Flannery O'Connor's fiction is a reminder that the rural South is as good a place as any for transcendence to break through and reveal itself to the human gaze.
The story of Flannery O'Connor's life is the story of her inner life more than her outer life. In a letter to a friend she wrote, "My audience are the people who think God is dead. At least these are the people I am conscious of writing for." And writing for such a people required that she find a whole new language, a language she had to make up as she went along, drawing startling and large figures to get the attention of the almost blind, shouting in the ear of the almost deaf.

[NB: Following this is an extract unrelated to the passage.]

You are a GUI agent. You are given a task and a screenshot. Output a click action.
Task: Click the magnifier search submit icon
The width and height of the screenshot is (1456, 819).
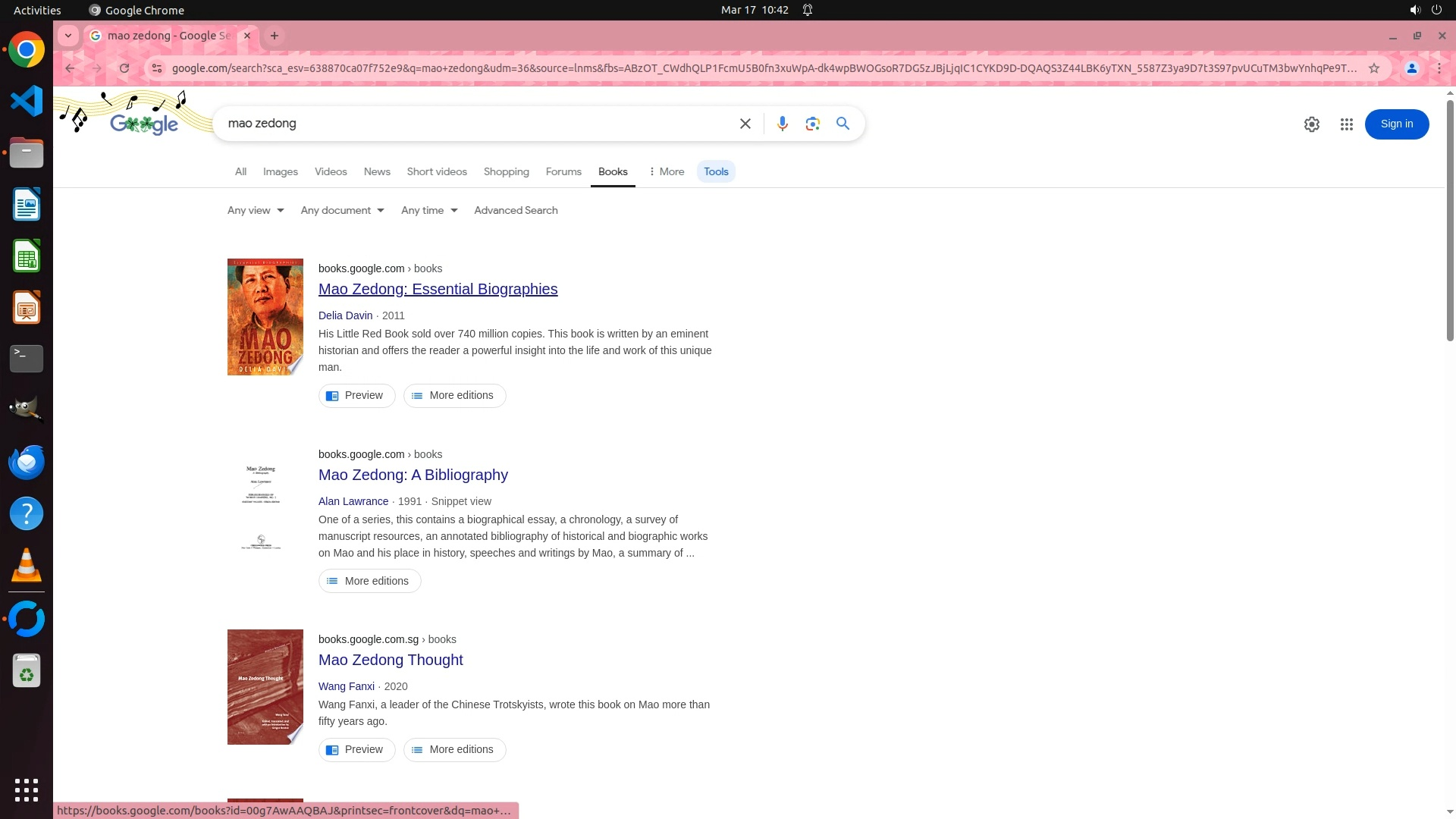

Her famous short story "A Good Man Is Hard to Find" was once called "profane, blasphemous, and outrageous," but for O'Connor, the real horror was never violence or deformity, but damnation. Horror that awakens a soul to its own danger and prepares it to receive grace is no horror, but a mercy. "The devil," she wrote, "accomplishes a good deal of groundwork that seems to be necessary before grace is effective."
In "The Terrible Speed of Mercy" Jonathan Rogers chronicles how a conventional, devout middle-class lady from a dairy farm in Milledgeville, Georgia, came to write stories that were like literary thunderstorms, turning on sudden violence and flashes of revelation that crashed down from the heavens, destroying even as they illuminated.